**** Dataset records ****
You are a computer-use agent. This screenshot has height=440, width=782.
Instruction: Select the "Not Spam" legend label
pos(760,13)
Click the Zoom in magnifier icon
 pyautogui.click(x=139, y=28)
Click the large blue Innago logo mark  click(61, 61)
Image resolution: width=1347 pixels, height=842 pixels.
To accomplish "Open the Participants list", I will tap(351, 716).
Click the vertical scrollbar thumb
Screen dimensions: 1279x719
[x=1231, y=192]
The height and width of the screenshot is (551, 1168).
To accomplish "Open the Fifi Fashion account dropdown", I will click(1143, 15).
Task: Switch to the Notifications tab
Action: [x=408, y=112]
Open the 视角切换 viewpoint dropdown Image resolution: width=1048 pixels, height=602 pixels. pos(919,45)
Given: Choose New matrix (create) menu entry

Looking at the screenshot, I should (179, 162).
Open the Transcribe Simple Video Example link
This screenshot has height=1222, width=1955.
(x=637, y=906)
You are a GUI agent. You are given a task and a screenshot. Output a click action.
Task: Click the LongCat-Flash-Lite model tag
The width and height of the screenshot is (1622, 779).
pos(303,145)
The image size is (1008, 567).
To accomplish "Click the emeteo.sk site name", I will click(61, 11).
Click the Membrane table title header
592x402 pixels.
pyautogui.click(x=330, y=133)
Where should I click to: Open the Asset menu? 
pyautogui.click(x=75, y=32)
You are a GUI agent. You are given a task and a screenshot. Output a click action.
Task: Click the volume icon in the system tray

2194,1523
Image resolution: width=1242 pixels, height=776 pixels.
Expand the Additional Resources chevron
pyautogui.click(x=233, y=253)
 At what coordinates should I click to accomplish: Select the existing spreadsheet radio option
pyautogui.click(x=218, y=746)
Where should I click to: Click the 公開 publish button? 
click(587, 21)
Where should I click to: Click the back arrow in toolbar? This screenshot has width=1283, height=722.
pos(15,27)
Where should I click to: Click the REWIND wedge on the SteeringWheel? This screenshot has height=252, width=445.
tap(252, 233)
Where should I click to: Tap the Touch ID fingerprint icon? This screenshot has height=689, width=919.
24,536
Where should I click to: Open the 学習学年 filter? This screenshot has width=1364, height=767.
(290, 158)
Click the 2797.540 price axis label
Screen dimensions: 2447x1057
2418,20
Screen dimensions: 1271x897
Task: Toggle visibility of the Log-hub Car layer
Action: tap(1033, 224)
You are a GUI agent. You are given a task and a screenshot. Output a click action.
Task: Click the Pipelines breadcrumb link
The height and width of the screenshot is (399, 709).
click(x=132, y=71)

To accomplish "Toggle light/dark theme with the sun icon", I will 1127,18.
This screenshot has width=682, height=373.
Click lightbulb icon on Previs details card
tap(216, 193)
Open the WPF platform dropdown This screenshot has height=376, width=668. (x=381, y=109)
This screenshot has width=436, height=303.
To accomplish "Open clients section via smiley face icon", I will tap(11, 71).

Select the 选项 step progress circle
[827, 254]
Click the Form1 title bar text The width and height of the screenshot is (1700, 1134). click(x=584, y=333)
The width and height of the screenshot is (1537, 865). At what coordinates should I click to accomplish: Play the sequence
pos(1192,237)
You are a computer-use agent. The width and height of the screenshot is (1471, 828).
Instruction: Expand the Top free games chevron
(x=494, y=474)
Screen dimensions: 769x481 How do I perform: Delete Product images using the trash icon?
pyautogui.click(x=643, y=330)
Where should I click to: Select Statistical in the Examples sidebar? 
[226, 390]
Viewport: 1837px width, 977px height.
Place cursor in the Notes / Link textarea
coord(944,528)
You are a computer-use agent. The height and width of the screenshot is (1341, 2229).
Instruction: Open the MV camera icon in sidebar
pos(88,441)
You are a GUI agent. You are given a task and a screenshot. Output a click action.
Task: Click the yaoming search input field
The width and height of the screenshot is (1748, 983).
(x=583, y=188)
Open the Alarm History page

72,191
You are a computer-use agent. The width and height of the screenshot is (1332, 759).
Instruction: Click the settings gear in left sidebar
****
*Aim of the exercise:* Each line above with the word "computer" needs to be copied.

*Solution for this task:*
You are a computer-use agent. This screenshot has height=440, width=782.
You are a computer-use agent. The width and height of the screenshot is (1471, 828).
You are a computer-use agent. The height and width of the screenshot is (1341, 2229).
You are a computer-use agent. The width and height of the screenshot is (1332, 759).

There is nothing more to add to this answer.